Stated task: From the listing below, extract every line that contains the string "should", matching its case exactly.

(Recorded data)
--------
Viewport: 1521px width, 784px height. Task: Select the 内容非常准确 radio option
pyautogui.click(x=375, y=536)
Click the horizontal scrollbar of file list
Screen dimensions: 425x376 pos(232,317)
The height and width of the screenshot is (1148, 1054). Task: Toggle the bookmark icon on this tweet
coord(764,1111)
--------
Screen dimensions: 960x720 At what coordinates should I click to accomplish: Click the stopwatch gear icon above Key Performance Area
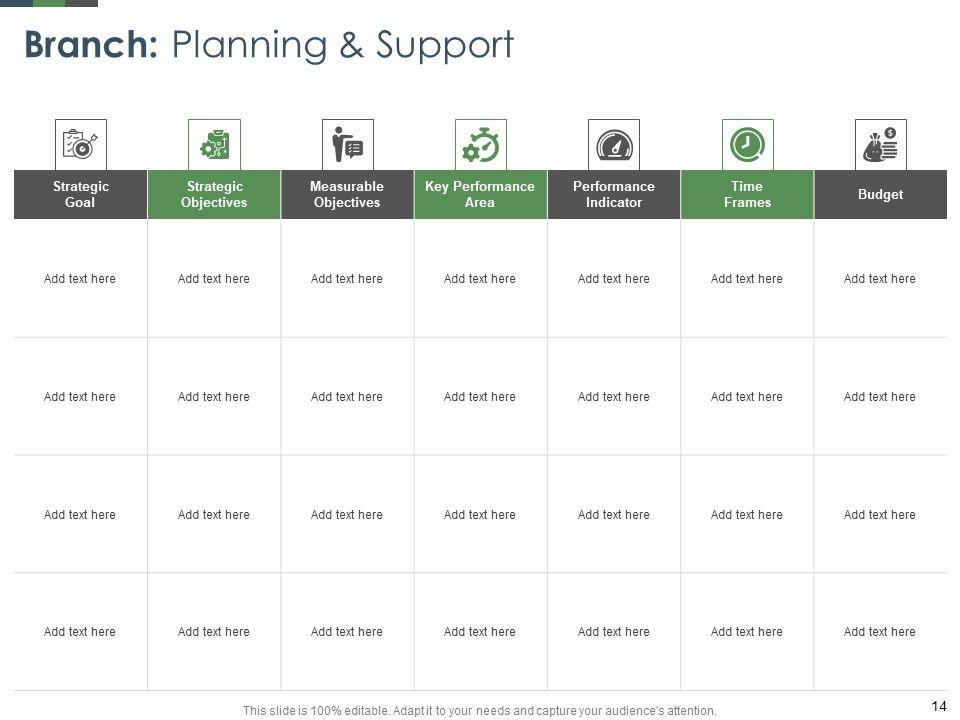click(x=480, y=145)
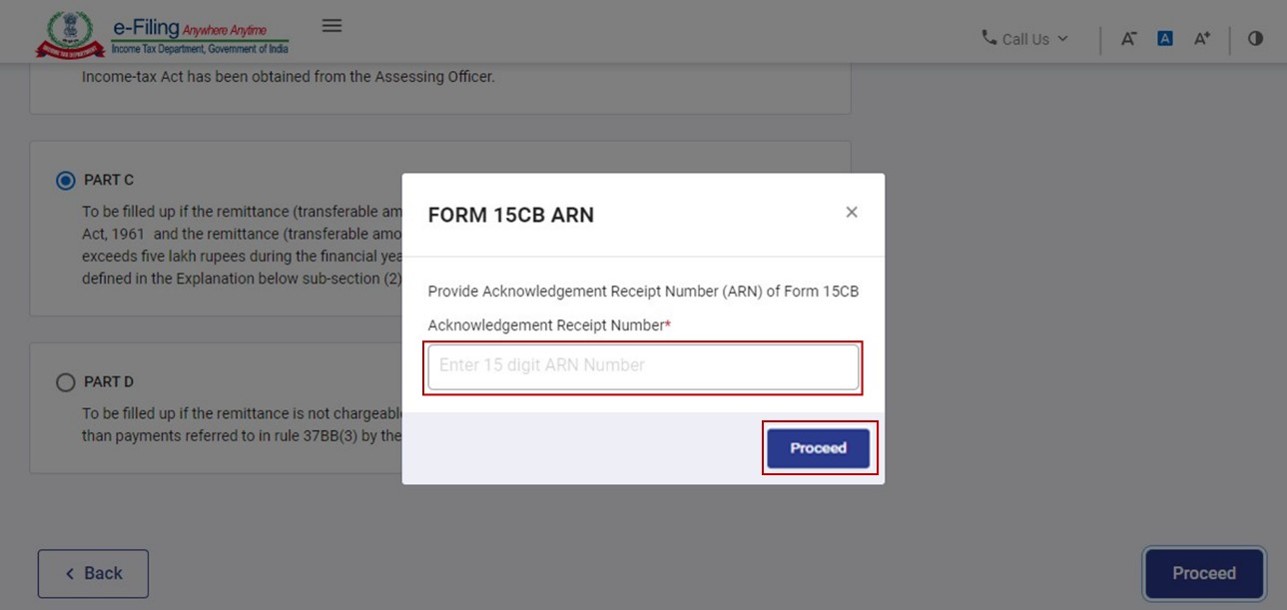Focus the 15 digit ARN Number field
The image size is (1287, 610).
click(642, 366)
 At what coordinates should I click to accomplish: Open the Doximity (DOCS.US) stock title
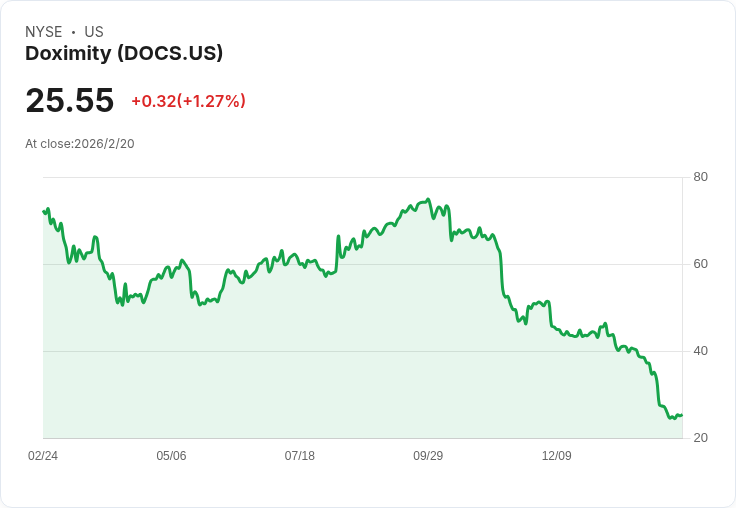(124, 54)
--------
Worked answer:
Screen dimensions: 960x720 At what coordinates should I click to accomplish: Click the stopwatch gear icon above Key Performance Area
 At what coordinates should I click to accomplish: Open the Doximity (DOCS.US) stock title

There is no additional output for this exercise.